Having looked through the commit logs of the kernel, I am pretty sure that something changed within either linux_frameware or mesa. The last 2/3 mesa updates have proven to be the most problematic, making the hard freezes occur more rapidly. But of course it is an absolute nightmare to try and revert a mesa update without it breaking xorg or wayland.
Except Fedora updates almost as, and in some cases quicker than Arch. It ain’t quite as bleeding edge as it once was. Most distros also don’t roll a pure mainline kernel either, so something backed into the Arch kernels may also be causing it, or something not baked in . Also there are more items in play than just the kernel and drivers. I think the desktop environments compositor is to blame as well in some instances and some actual application level issues at least on Wayland.
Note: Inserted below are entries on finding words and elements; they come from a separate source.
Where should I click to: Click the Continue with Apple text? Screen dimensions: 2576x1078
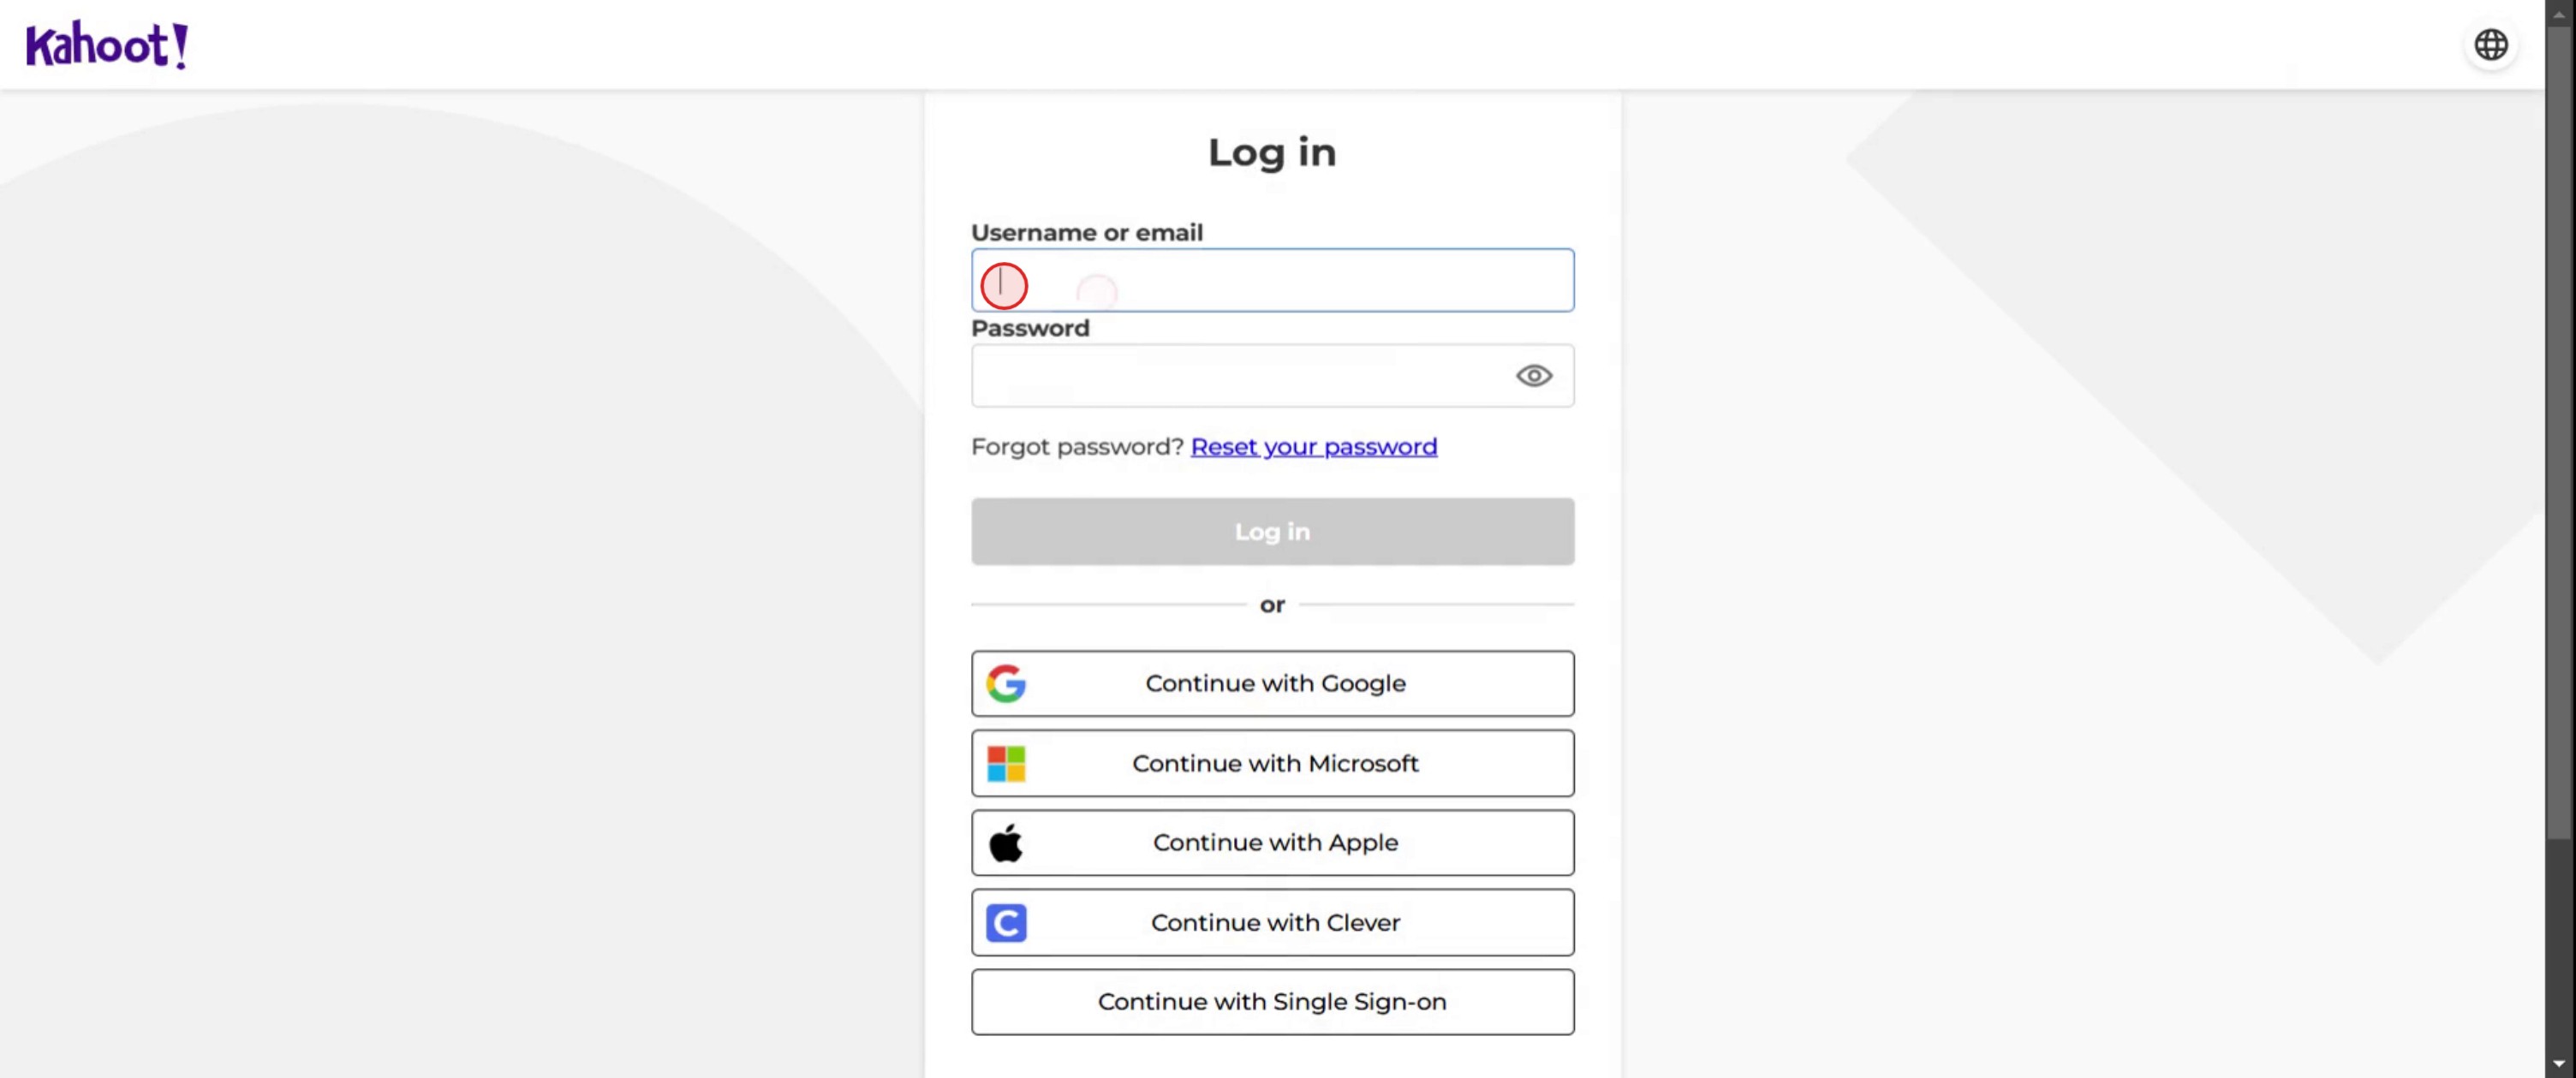[1275, 843]
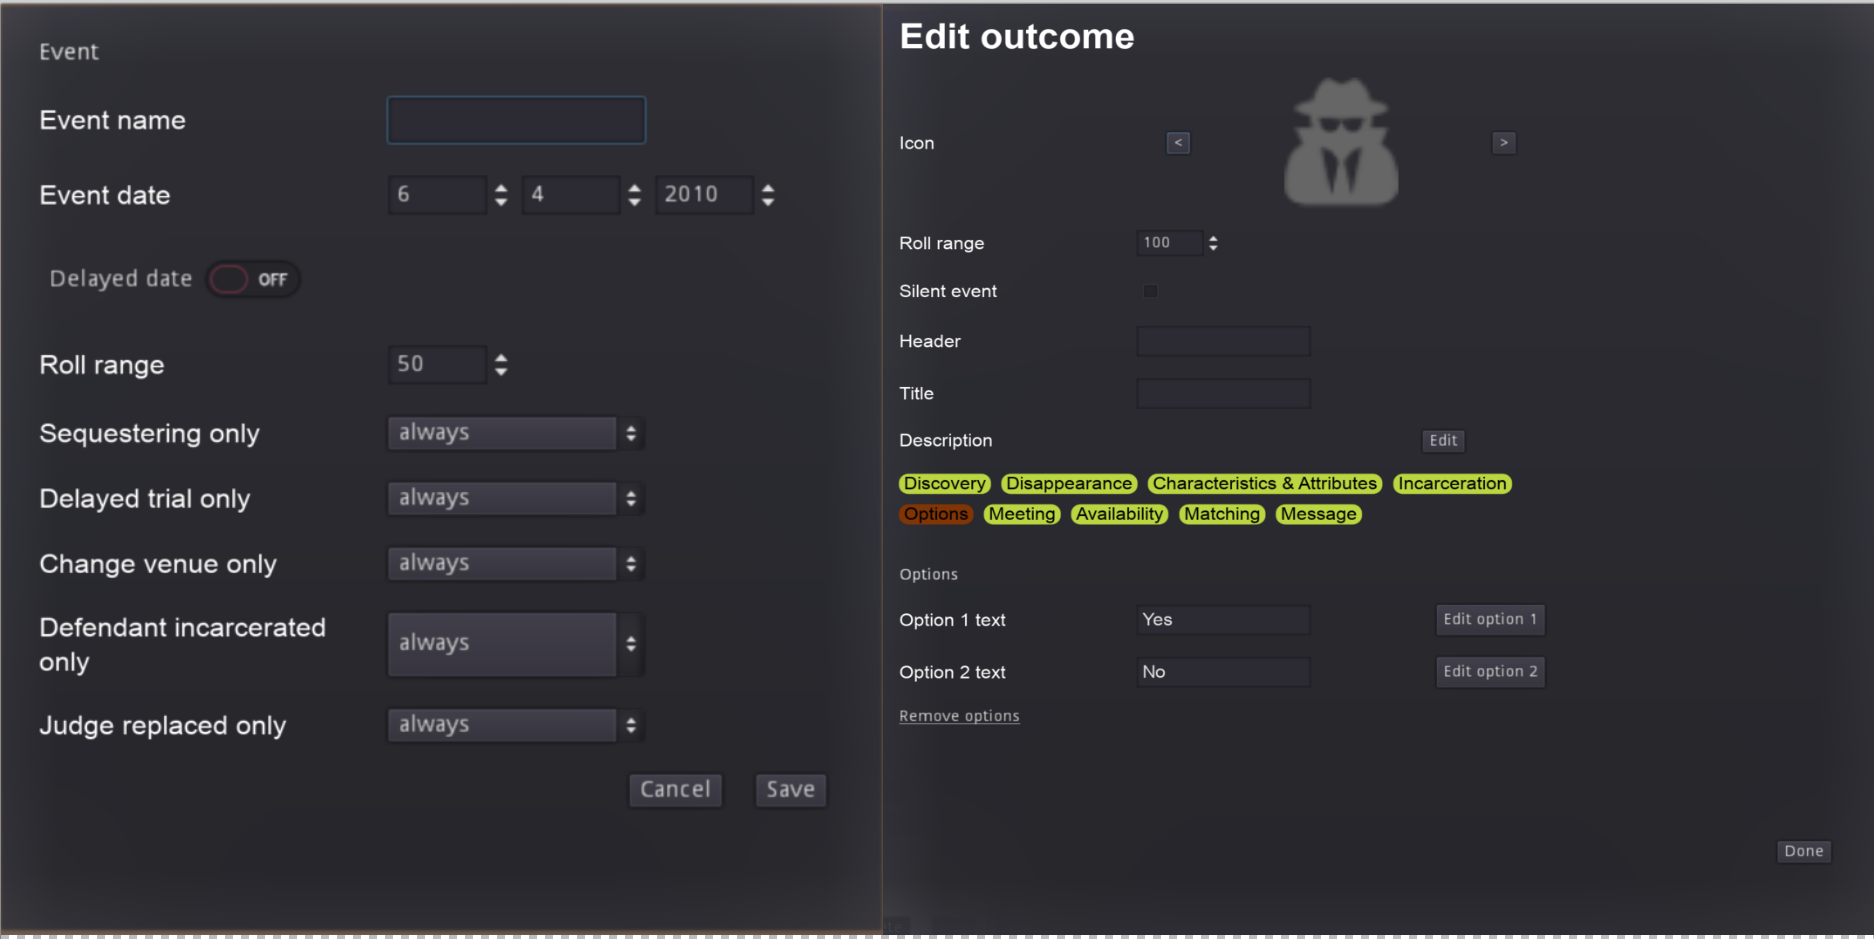This screenshot has width=1874, height=939.
Task: Click Edit option 1 button
Action: click(1490, 620)
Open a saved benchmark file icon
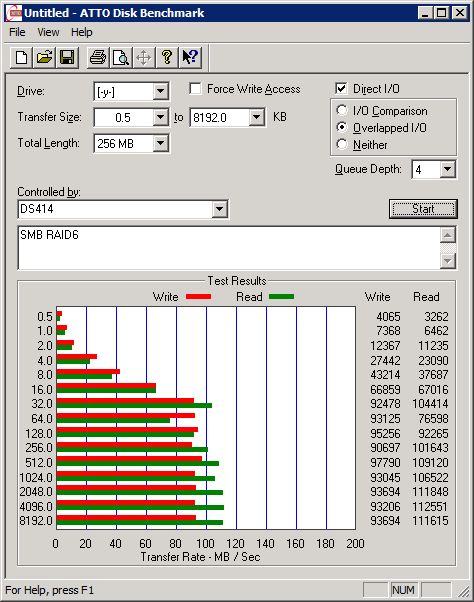Image resolution: width=474 pixels, height=602 pixels. (44, 58)
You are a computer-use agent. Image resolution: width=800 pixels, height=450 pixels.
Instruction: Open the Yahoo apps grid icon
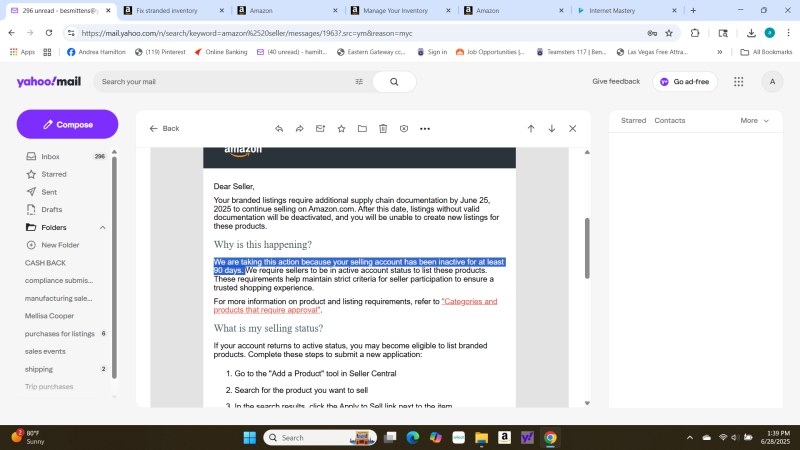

Especially if the application uses hardware acceleration and something is wrong with the config. Also for reference I am on kernel 6.1.10.
So. I am finding this on 6.1.11, 6.2rc8, Linux-Clear, and the Arch LTS Kernel. This is why I am pretty sure that the issue is not Kernel based at this point. There are just too many different points of testing I have used for it to be happening. I have deliberately used Linux-Clear and Mainline as control elements to see if it was something limited to the Arch Kernel.
My mesa version is 22.3.4-1. I tried reverting to an earlier mesa version, but ended up breaking the links between mesa and X11 and Wayland. That said, while in this broken state I had 0 hangs…
I am having issues on both! I am using both i3 and Sway. I wonder if I should try and remove all the options in my /etc/modprobe.d/i915.config and rebuild the UKIs.
@Anachron there is quite literally nothing in the logs. The last entries I am seeing are the things x86/split lock detection warnings from Steam.
These errors seem to become unrecoverable, especially when I am using a higher cpu frequency. About the only reliable way I have found to reduce their frequency has been to run the computer with limited frequencies in the powersaving governor.
Okay, now this is interesting. For the sake of troubleshooting, did this occur when connected to the module with a display or just simply having the module installed?
I have done further refining, removed a bunch of applications that reset the screen, stopped things that are running in XWayland and have seemed to get a major increase in stability.
So I found that running steam seems to be a pretty big risk factor all things considered. X-Wayland applications themselves also seem to like to cause issues, but not sure which ones yet. Running all my applications that I can in wayland mode seems to have been the best way to be stable.
So my laptop had frozen while I wrote this. It was running steam, but 35 seconds before it froze the clight daemon had reported a compositor error. So I uninstalled that to see if that may help things.